Principle 1: Discussions Should Achieve a Mathematical Goal
The first week of school my mathematical goals revolve around discussions about students’ mindset in terms of math, as well as the mathematical practices. I found this year that Talking Points and one of the tasks I found on Fawn’s blog fostered those goals. I blogged about it here. My tables are all arranged in groups and the students know from the very first day that discussions will be a huge part of our work together.
Principle 2: Students Need to Know What and How to Share
To support this in my classroom at the start of the school year, I have the students agree upon our class norms. They originate after doing a Number Talk together and reflecting on what we expect as a group during our discussions. I reference these norms throughout the course of the school year.
Principle 3: Teachers Need to Orient Students to One Another and the Mathematical Ideas
I find a lot this happens during our Number Talks and in then daily in our journal reflections. This is such a focus on my planning of questioning. Asking things such as, “Can you re-explain their thinking in your own word?” or “Did something ____ say change your mind about that way you were thinking?”
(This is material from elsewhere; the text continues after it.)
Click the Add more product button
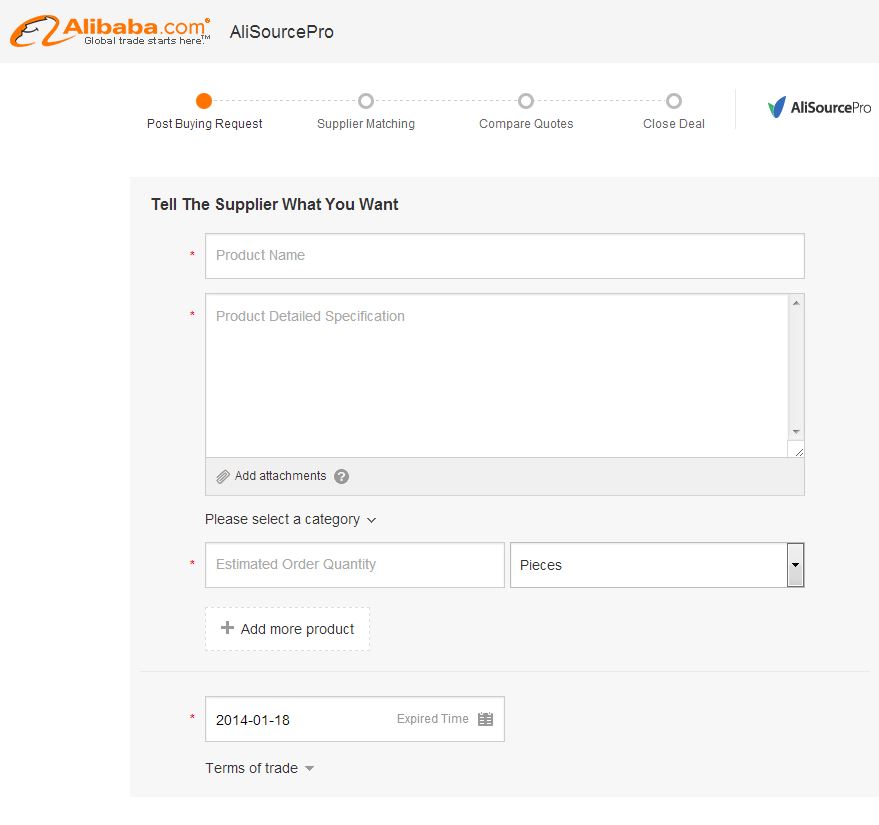879x825 pixels. point(287,629)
Principle 4: Teachers Must Communicate That All Students Are Sense Maker and That Their Ideas are Valued
I think this principle emerges during our very first round of Talking Points of the year when the students my go around their circle with no commenting from others. It allows students the opportunity to speak their ideas without judgement or comment. Being able to change their response on the second round, lets the group know that as we make sense of problems and listen to others, we change our mind, just as we do when we make errors. The freedom I see in their journal entries also reinforces the idea that I value their thinking and know that there is reasoning behind everything they write and do in my class.
“Talk is an important way to build that sense of community and to help children grapple with important mathematical ideas.”
-Kristin
P1 – can’t agree more – you need to tackle that mindset piece! I use lots of @joboaler videos. In my grade 6 class we tackled some number talks on the basic facts for multiplication – facts that are a bit open routed, but have access by all, like doubles, or doubles and one more set.
P2 – we used our Tribes agreements and sentence stems like those shared earlier by @KristinFrang
P3 – hard work to change that orientation esp. when kids are used to student-teacher dialogue. Well worth the effort. I like your suggestions to redirect.
P4 – In my class this comes from all the hard work we did building that safe learning environment at the start of the year.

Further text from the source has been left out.